Before launching into this brief review of the Arduino Due, it's important to note that this beefy complement to the ATMega based Arduino boards is absolutely not Arduino's answer to the Raspberry Pi. It may feature an ARM-based processor, but still adopts the bare-metal programming of its siblings meaning it's a very different beast. The Due is an extremely low power, low resource, experimentation/rapid development board designed to demonstrate a basic hardware template that you can adapt and evolve to suit your needs and eventually build into a finished, shipping product.
The Due gives you a chance to get hands-on with its 32-bit, 84Mhz ARM-Cortex A3 processor; the SAM3X8E. It doesn't do much to abstract away the complexity of its hardware, making getting down and dirty with registers much easier, and doesn't give you any operating system to deal with. That means no linux. There's nothing stopping you from writing one or using an existing RTOS like ChibiOS, FreeRTOS or NilRTOS. Don't get these confused with the likes of Linux, though, an Operating System on an Arduino is extremely barebones and designed specifically for realtime hardware control.
That's not to say the Due doesn't have some overlap in functionality with the Pi, but in reality this overlap is small. The Due boasts digital inputs/outputs, analogue inputs, PWM outputs and, for the first time ever on an Arduino, a DAC driving a pair of real analogue outputs; providing variable output voltage rather than simply relying on Pulse-Width Modulation. Flexibility is the name of the game, and the Due has it in droves.
When it was announced back in October 2012, the Due met with controversy due to its lower IO voltage, the same 3.3v as the Pi, which makes it incompatible with some existing designs, tutorials and expansion boards ( also known as Shields ). Months since it's launch, many Arduino libraries will not work on, or even compile for, the radically different microprocessor but this shouldn't put you off- the vibrant Arduino community will eventually work wonders with the Due, and being a part of that is both challenging and rewarding.

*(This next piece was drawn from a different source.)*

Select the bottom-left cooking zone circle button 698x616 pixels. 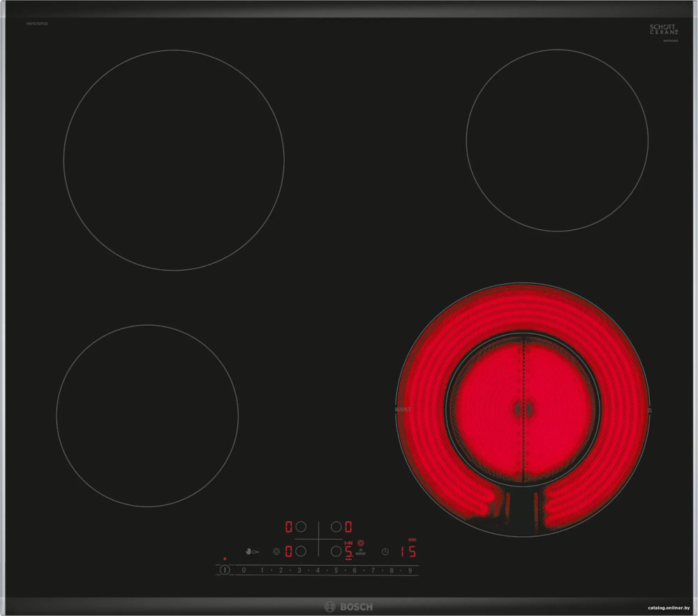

Despite a slow start brought on by its complete paradigm shift in the processor department, the Due is gaining traction. As more people pick it up and explore what it's capable of the community support gets better and better. Since getting my hands on the Due I have played with some great existing libraries, most notably Arduino Due VGA (http://stimmer.github.io/DueVGA/), and slapped up some code of my own to read a MegaDrive Controller. I had fun, I experienced the raw power of the Due first hand, and I'm excited to see just how much further I can push it.